Task directions: An exact copy is all that is wanted: the lines from the one with "This screenshot has height=453, width=634." through the end of the listing below, both included, minus any pictures.

Entries supplied:
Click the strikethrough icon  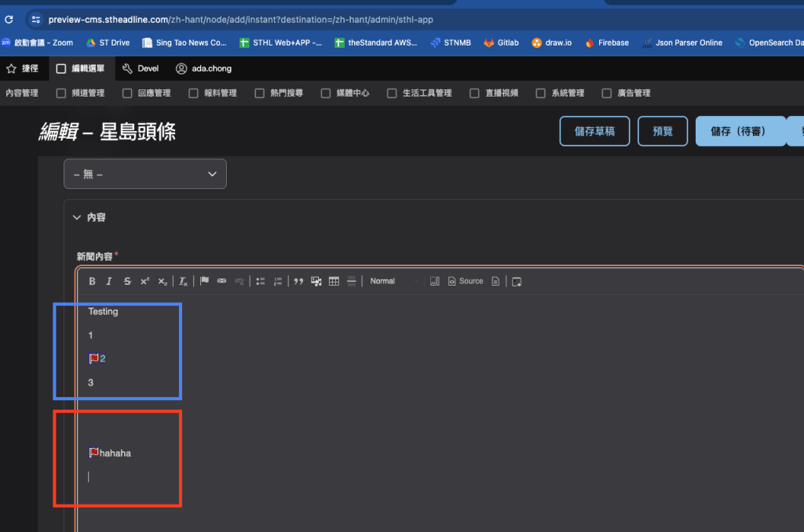point(127,281)
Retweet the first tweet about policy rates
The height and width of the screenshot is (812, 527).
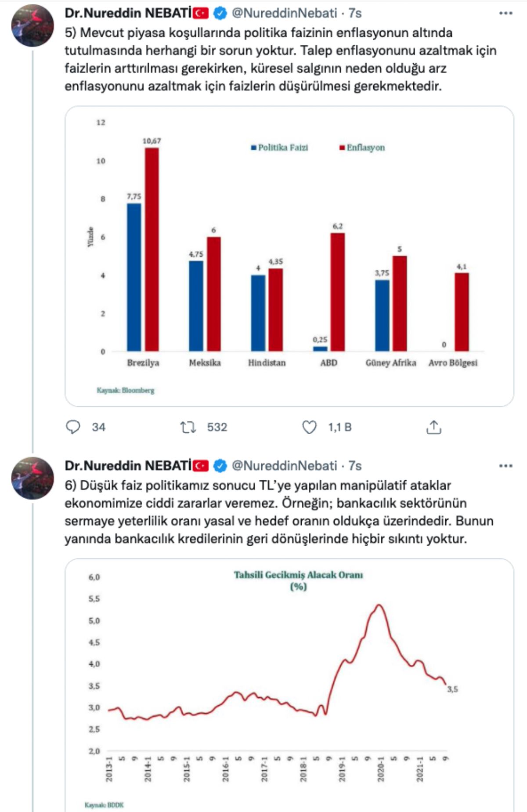point(188,427)
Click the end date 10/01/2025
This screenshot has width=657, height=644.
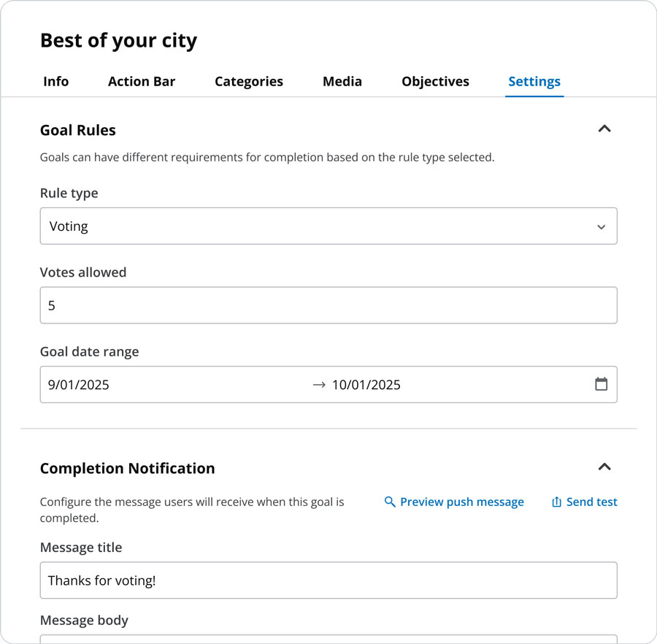(366, 385)
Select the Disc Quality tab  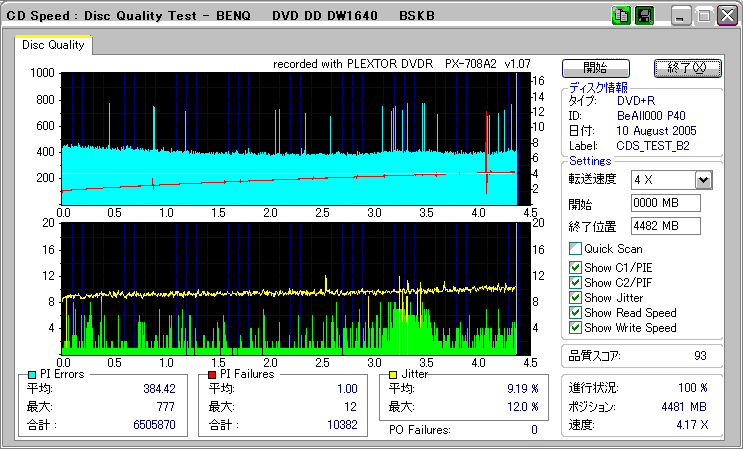click(x=53, y=44)
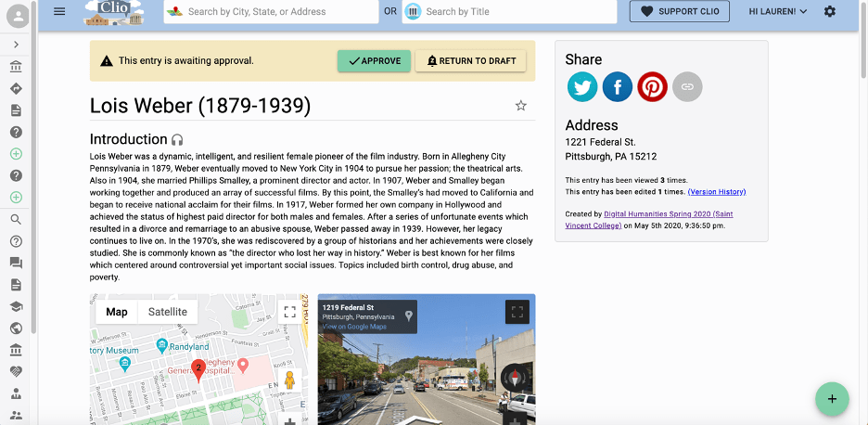Select the Map view tab
This screenshot has width=868, height=425.
click(117, 312)
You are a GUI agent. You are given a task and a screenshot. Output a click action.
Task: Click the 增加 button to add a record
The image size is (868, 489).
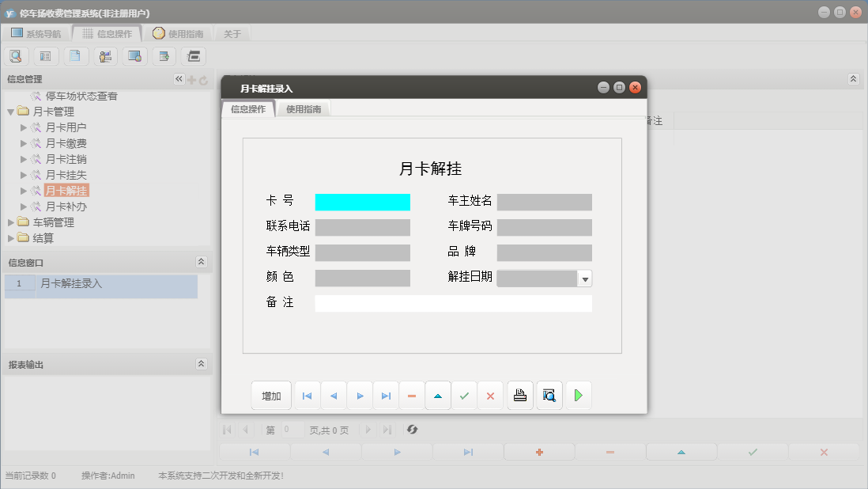pyautogui.click(x=271, y=395)
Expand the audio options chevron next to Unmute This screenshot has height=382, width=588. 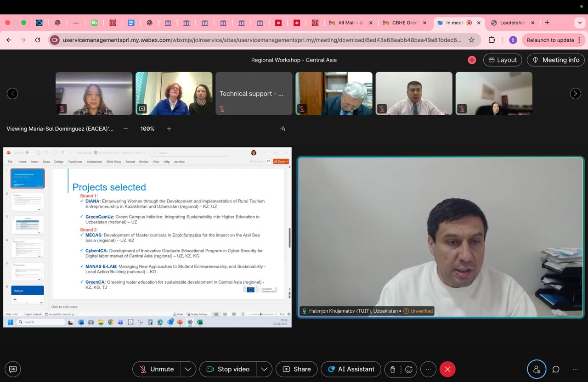pos(187,369)
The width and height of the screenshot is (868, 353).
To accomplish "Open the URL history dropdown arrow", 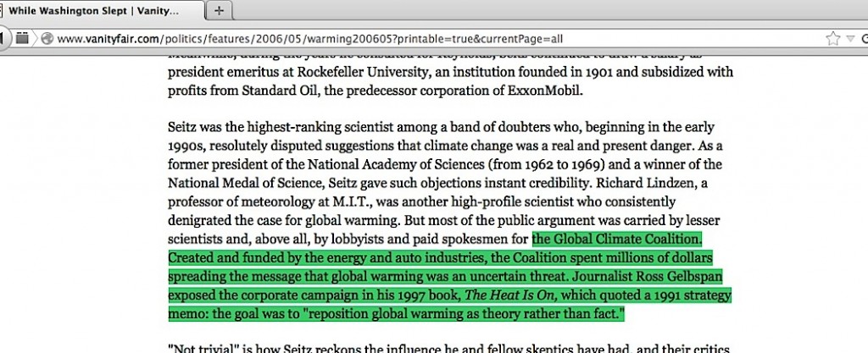I will (849, 38).
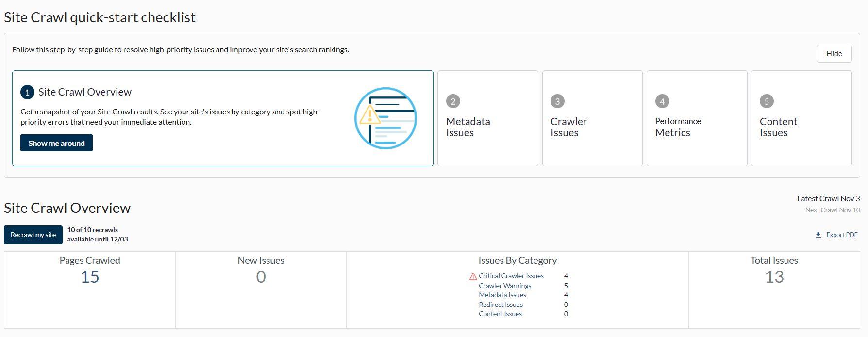The width and height of the screenshot is (868, 337).
Task: Click the step 4 number badge
Action: tap(662, 101)
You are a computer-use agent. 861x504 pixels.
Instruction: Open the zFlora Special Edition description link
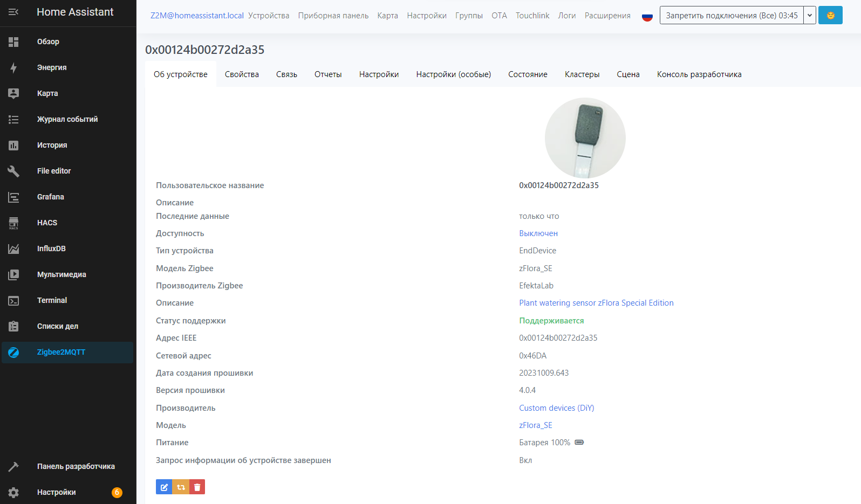click(596, 303)
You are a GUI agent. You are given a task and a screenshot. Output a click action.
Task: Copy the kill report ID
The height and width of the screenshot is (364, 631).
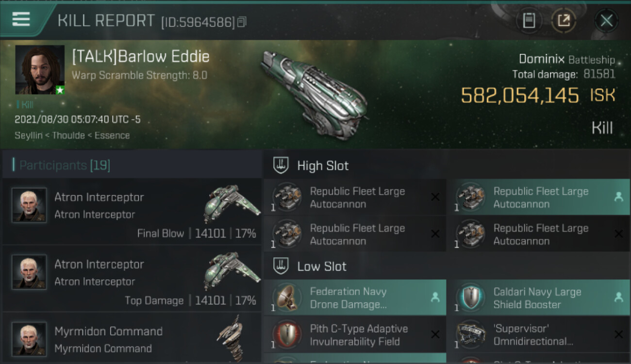tap(242, 22)

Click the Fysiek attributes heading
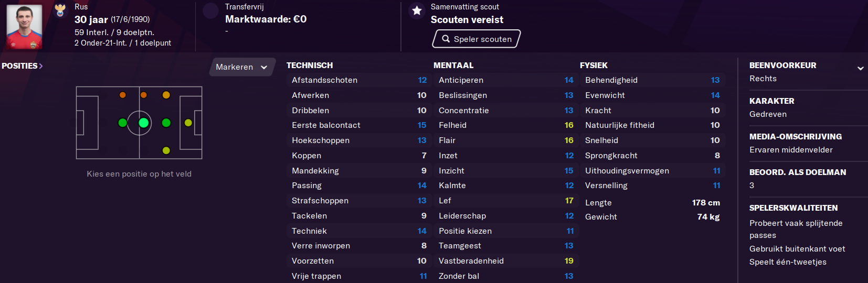click(x=594, y=66)
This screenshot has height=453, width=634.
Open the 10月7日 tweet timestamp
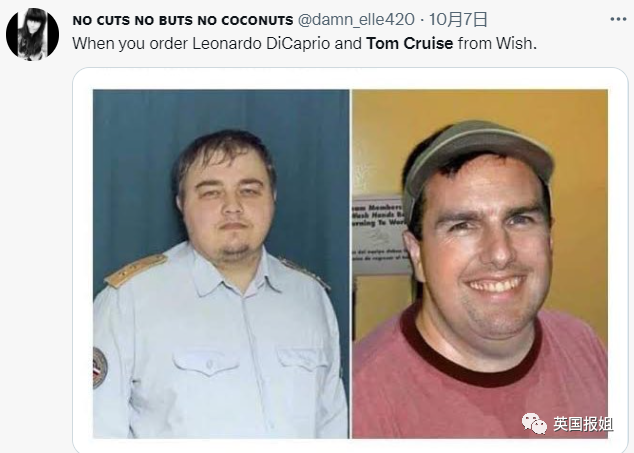(x=458, y=19)
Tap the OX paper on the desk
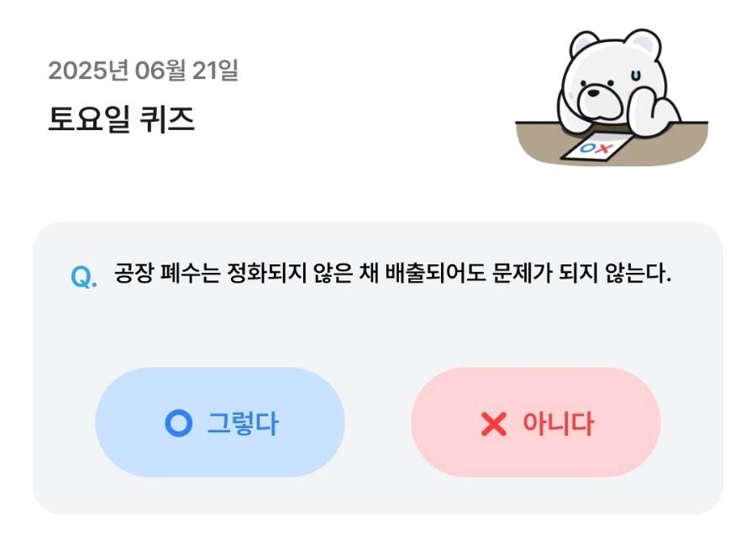This screenshot has height=549, width=756. (597, 146)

The completed task:
This screenshot has height=453, width=634.
Open the 10月7日 tweet timestamp
(x=458, y=19)
Tap the OX paper on the desk
This screenshot has height=549, width=756. (597, 146)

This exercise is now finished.